— start TEXT SEGMENT —

Even advocates of AA should be dismayed at the result of this year’s election for women. The women who were appointed may do a brilliant job. Many of the men who go through election and win, may also turn out to be terrible board directors. But the fact of the matter is, none of the appointed women will have any mandate behind them. No one has given them a vote of confidence. The evil voices inside the head of Right Wingers are probably giggling away: “I told you so. AA results in tokenistic positions on Board. Women who are only there because they are women”.

Yet, students like myself, can’t help but feel women have been let down. AA represented an opportunity for women on this campus to feel empowered to get up for election, get on board – because they get the votes, not because they filled the quota. AA was supposed to help redress systemic discrimination.

Women were let down because there was no follow through. No constitutional change, no election policy - not even appointing women on board will redress the fundamental issue. AA is merely a bandaid solution for a much larger problem. By all means, have AA to kick start change – but if you don’t support women with other avenues, then AA simply falls flat. Also if you are serious about opening the doors to all women - not just women aligned to political parties - then the solution needs to be much more comprehensive than simply an AA quota.

Women on this campus should be getting together to discuss how future election campaigns can mentor brilliant candidates. If you truly want to redress the structural causes of discrimination against women, you need a cultural change – not merely a constitutional change.

What are the reasons for why so few women nominated themselves for board election? It surely can’t be problems combining work and family life, as most undergraduates are not impeded by child-caring responsibilities! Is it cultural? Does the board appear to be male-dominated? Are women not interested in leading one of the largest student organisations in the country? Does USU present itself as a boys club? Are women too intimidated to enter elections against party hacks? Does the general student feel empowered and resourced enough to stand for election and make their mark on the university student scene? I suspect the problem runs far deeper than just women students, but any student that doesn’t mix with the right crowd, study the right degrees or belong to a party machine.

Here’s a challenge for next year… can we see 5 truly independent women come forward and stand for election?

My suggestions:
1. Hold a forum to gauge what women’s ideas and conceptions of elections involve. Open it to anyone who would like to stand for election but has never thought they could enter or even win one. From there, find out what needs to happen to support candidates. It will be important to advertise what it actually means to be a board director: what exactly are people vying for?

2. Have every current board member mentor a female election candidate for one month before an election. Impose a new AA policy - only half of those women mentored should be aligned to political parties.

— end TEXT SEGMENT —

- EXERCISE TASKS -
**1.** Duplicate everything in the affirmative action commentary from "Here’s a challenge" down to "to political parties.".
**2.** In the affirmative action commentary's second suggestion, how long should each current board member mentor a female election candidate?
Rely only on the text above for what comes next.

— start DATA PROVIDED —

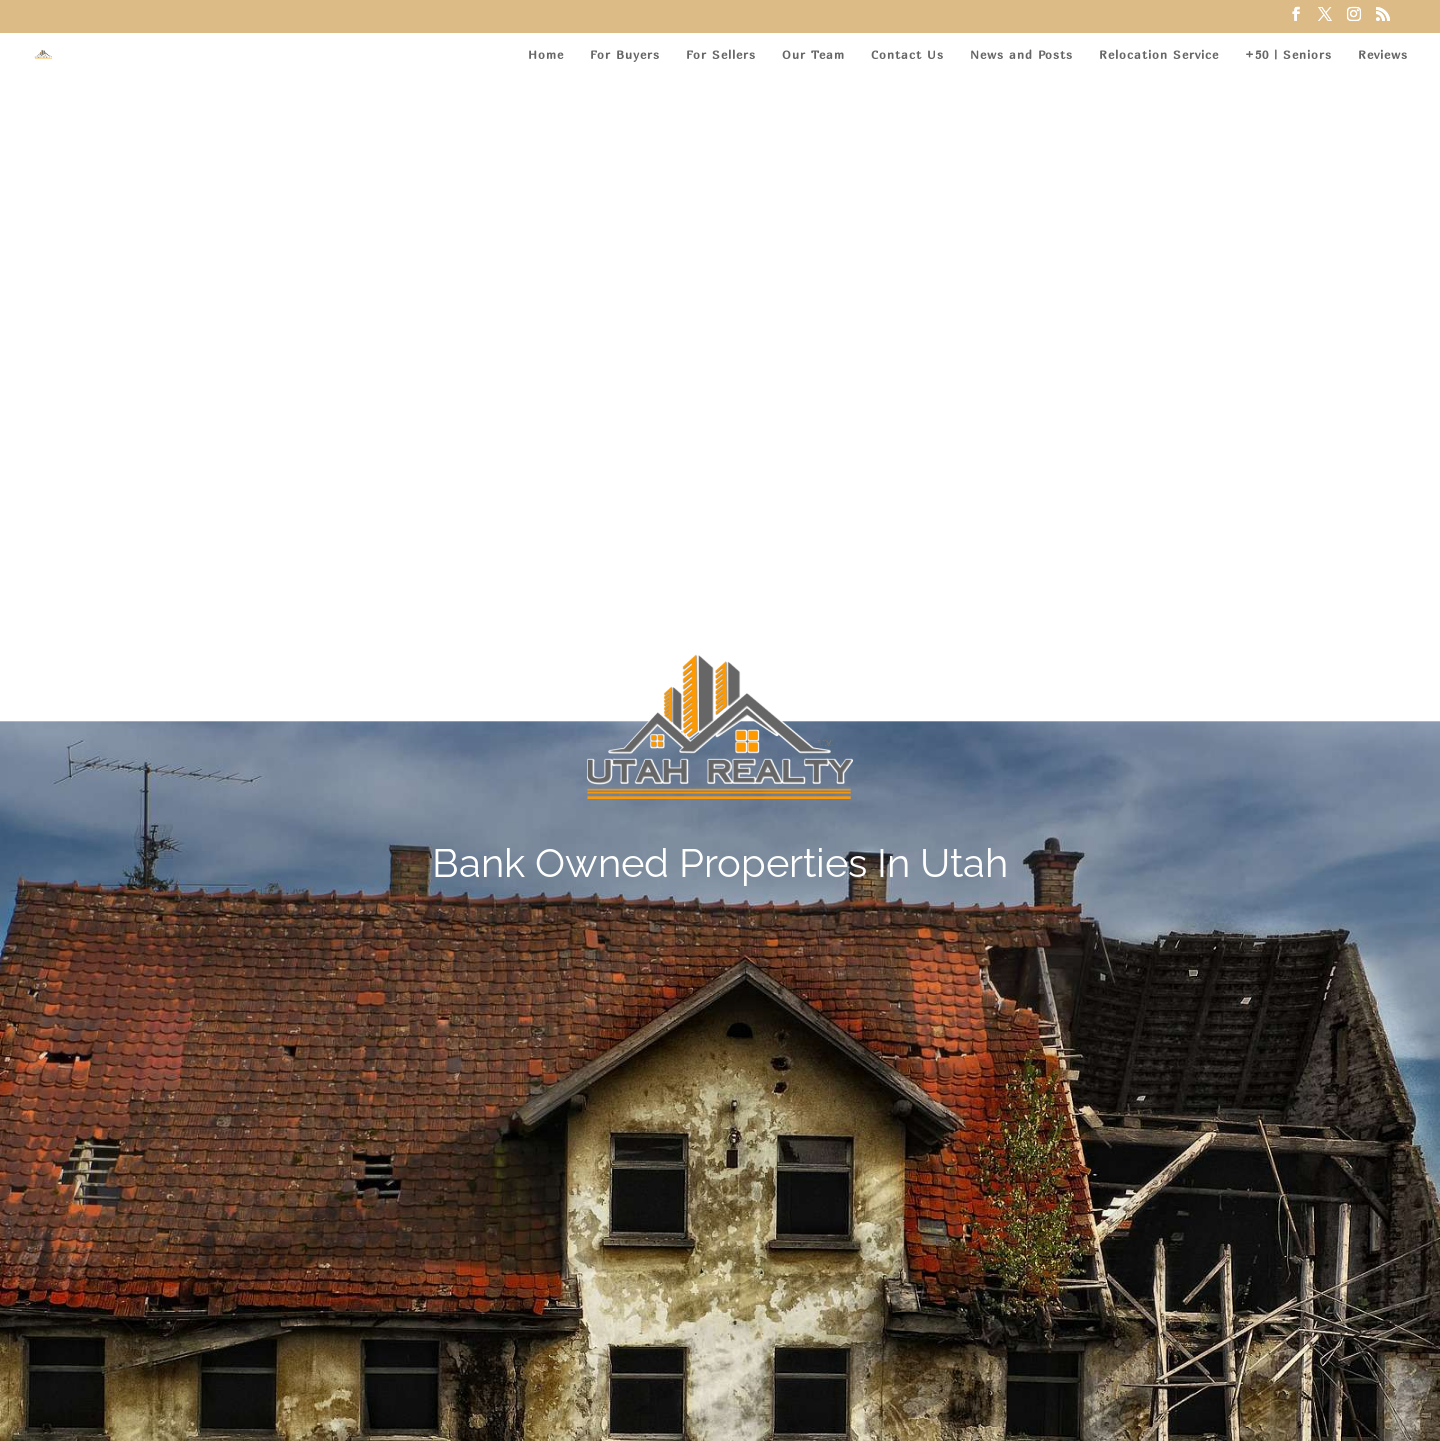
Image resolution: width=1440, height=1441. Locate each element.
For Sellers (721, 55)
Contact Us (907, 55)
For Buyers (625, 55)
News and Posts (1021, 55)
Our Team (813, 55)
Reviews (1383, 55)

— end DATA PROVIDED —
— start DATA PROVIDED —

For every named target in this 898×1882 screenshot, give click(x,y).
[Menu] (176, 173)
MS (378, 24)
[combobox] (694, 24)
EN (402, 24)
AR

— end DATA PROVIDED —
— start DATA PROVIDED —

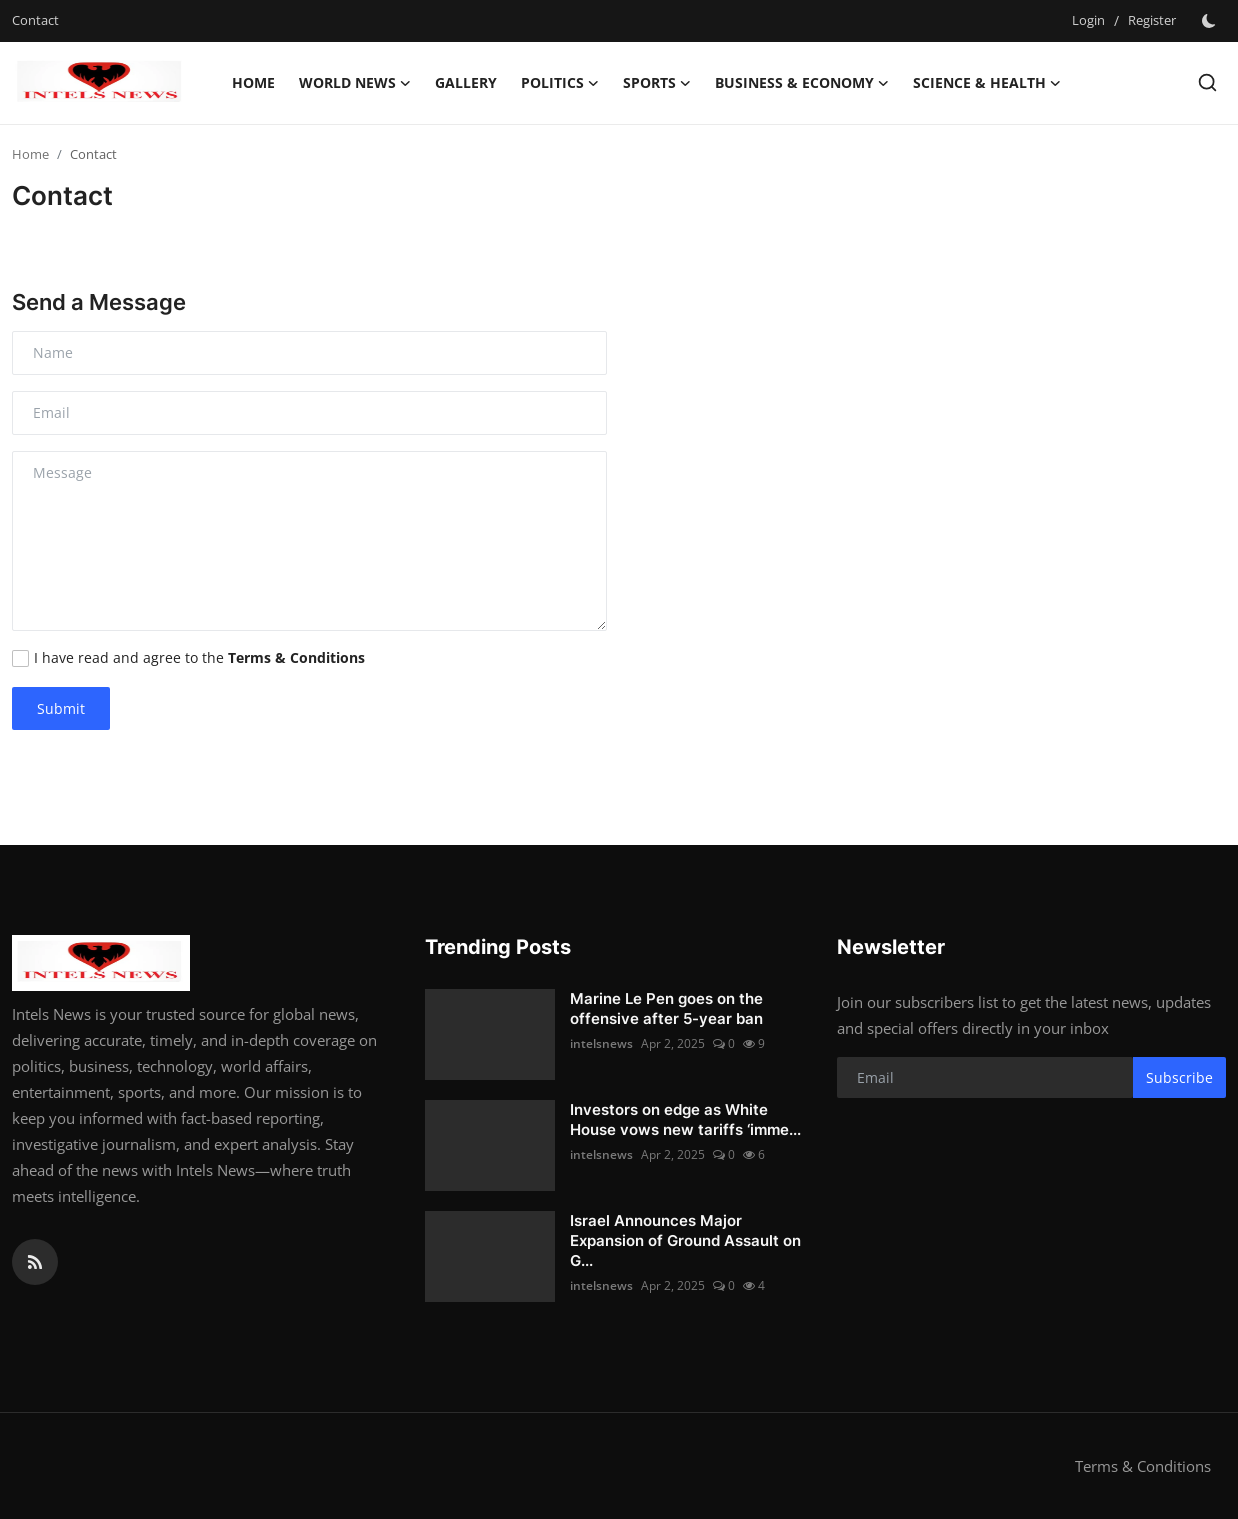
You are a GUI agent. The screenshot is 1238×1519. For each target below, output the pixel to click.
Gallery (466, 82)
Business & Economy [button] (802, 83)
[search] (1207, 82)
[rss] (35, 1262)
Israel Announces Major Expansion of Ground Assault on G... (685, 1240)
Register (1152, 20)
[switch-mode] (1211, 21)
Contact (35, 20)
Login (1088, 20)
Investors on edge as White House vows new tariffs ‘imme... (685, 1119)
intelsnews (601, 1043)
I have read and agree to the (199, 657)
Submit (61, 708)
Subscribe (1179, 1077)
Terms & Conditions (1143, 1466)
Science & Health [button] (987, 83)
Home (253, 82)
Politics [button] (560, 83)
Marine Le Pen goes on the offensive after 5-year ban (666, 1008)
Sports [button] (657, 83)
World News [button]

— end DATA PROVIDED —

- SOLVED TASKS -
**1.**
Here’s a challenge for next year… can we see 5 truly independent women come forward and stand for election?

My suggestions:
1. Hold a forum to gauge what women’s ideas and conceptions of elections involve. Open it to anyone who would like to stand for election but has never thought they could enter or even win one. From there, find out what needs to happen to support candidates. It will be important to advertise what it actually means to be a board director: what exactly are people vying for?

2. Have every current board member mentor a female election candidate for one month before an election. Impose a new AA policy - only half of those women mentored should be aligned to political parties.

**2.** For one month before an election.